Cache Database
Transfer Via BCP Export

Export using the transfer via bcp
Overview
The image shows an overview of the steps described below. The numbers in
the arrows refer to the described steps.

Export
Initialization of the batch export
In the shared directory folders will be created according to
.../<Database>/<Schema>. The data will be exported into a csv file
in the created schema (resp. project) folder in the shared directory.
The initialization of the export is performed by the procedure
procBpcInitExport (see below and
[ 1 ]
in the overview image above).

Creation of view as source for the batch export
To export the data into the file a view (see below) will be created
transforming the data in the table of the SQL-Server database according
to the requirements of the export (quoting and escaping of existing
quotes). The creation of the view is performed by the procedure
procBcpViewCreate (see above and
[ 2 ]
in the overview image above).

The views provide the data from the SQL-Server tables in the sequence as
defined in the Postgres tables and perform a reformatting of the string
values (see example below).
CASE WHEN \[AccessionNumber\] IS NULL THEN NULL ELSE \'\"\' + REPLACE(\[AccessionNumber\], \'\"\', \'\"\"\') + \'\"\' END AS \[AccessionNumber\]
Export of the data in to a csv file in the transfer directory
To data will be exported using the procedure procBcpExort (see above and
[ 3 ]
in the overview image above) into a csv file in the directory created in
the shared folder (see below).

For the intermediate storage of the data, a temporary table (..._Temp)
is created (see below and
[ 4 ]
in the overview image above). This table is the target of the bash
import described below.

As Postgres accepts only UTF-8 without the Byte OrderMark (BOM) the exported
csv file must be converted into UTF-8 without BOM. For this purpose
there are scripts provided for every Windows-SQL Server instance
(/database/exchange/bcpconv_INSTANCE).

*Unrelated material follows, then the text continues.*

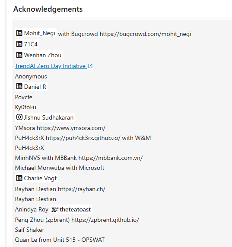
Task: Click the Instagram icon beside Jishnu Sudhakaran
Action: click(19, 117)
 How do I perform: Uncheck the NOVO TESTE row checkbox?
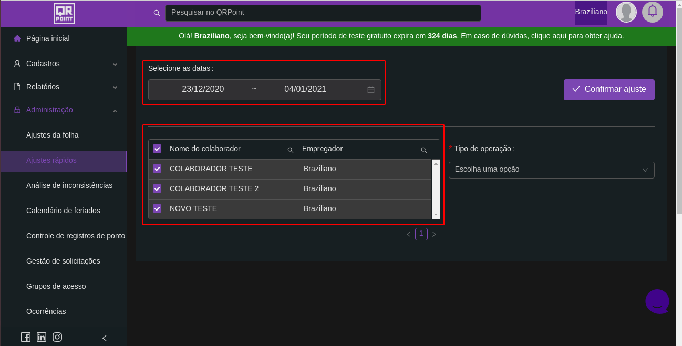(x=157, y=208)
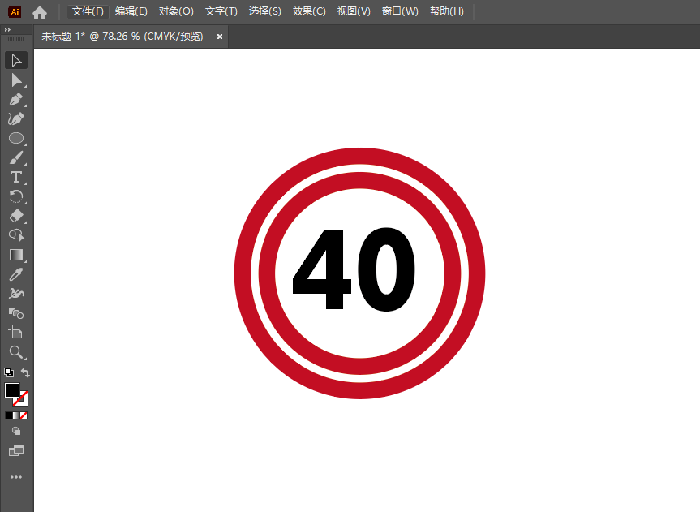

These scripts accept the UTF-16LE
file that should be converted as an argument in dependence of the name
of the instance, e.g. for INSTANCE 'devel':
/database/exchange/bcpconv_devel
DiversityCollectionCache_Test/Project_GFBio202000316SNSB/CacheCollectionSpecimen.csv
The scripts are designed as shown below (for INSTANCE 'devel'):
#!/bin/bash iconv -f UTF16LE -t UTF-8 /database/exchange/devel/\$1 \|sed \'1s/\^\\xEF\\xBB\\xBF//\' \| tr -d \'\\r\\000\'
AS a first step
iconv converts
the file from UTF-16LE to UTF-8.
AS next step
sed removes
the Byte Order Mark (BOM).
AS final step
tr removes
NULL characters.
Import with COPY
The script above is used as source for the import in Postgres using the
psql COPY command
as shown in the example below (for INSTANCE 'devel').
COPY \"Project_GFBio202000316SNSB\".\"CacheCollectionSpecimen_Temp\" FROM PROGRAM \'bash /database/exchange/bcpconv_devel DiversityCollectionCache_Test/Project_GFBio202000316SNSB/CacheCollectionSpecimen.csv\' with delimiter E\'\\t\' csv;
The options set the tab sign as delimiter: with delimiter E\'\\t\' and csv as format of the file: csv .
Within the csv file empty fields are taken as NULL-values and quotes
empty strings "" are taken as empty string. All strings must be
included in quotation marks ("...") and quotation marks (") within
the strings must be replaced by 2 quotation marks ("") - see example
below. This conversion is performed in the view described above.
any\"string -\> \"any\"\"string\"
Bash conversion and Import with COPY relate to
[ 5 ]
in the overview image above. The COPY command is followed by a test for
the existance of the created file.
Backup of the data from the main table
Before removing the old data from the main table, these data are stored
in a backup table (see below and
[ 6 ]
in the overview image above).

Removing data from the main table
After a backup was created and the new data are ready for import, the
main table is prepared and as first step the old data are removed (see
[ 7 ]
in the overview image above).
Getting the primary key of the main table
To enable a fast entry of the data, the primary key must be removed.
There the definition of this key must be stored for recreation after the
import (see below and
[ 8 ]
in the overview image above).

Removing the primary key from the main table
After the definition of the primary key has been extracted from the
table, the primary key is removed (see below and
[ 9 ]
in the overview image above).

Inserting data from the intermediate storage into the main table and clean up
After the data and the primary key has been removed, the new data are
transferred from the temporary table into the main table (see
[ 10 ]
in the overview image above) and the number is compared to the number in
the temporary table to ensure the correct transfer.
In case of a failure the old data will be restored from the backup table
(see
[ 11 ]
in the overview image above).
After the data have been imported the primary key is restored (see
[ 12 ]
in the overview image above). Finally the intermediate table and the
backup table (see
[ 13 ]
in the overview image above) and the csv file (see
[ 14 ]
in the overview image above) are removed.
Cache Database
Transfer Via BCP Setup

Setup for the transfer via bcp
There are several preconditions to the export via bcp.
bcp
The export relies on the external
bcp
software that must have been installed on the database server.To test if
you have bcp installed, start the command lind and type bcp. If bcp is
installed you get a result like shown below.

SQL-Server
The transfer via bcp is not possible with SQL-Server Express editions.
To use this option you need at least SQL-Server Standard edition.
To enable the transfer the XP-cmd shell must be enabled on the
SQL-Server. Choose Facets from the context menu as shown below.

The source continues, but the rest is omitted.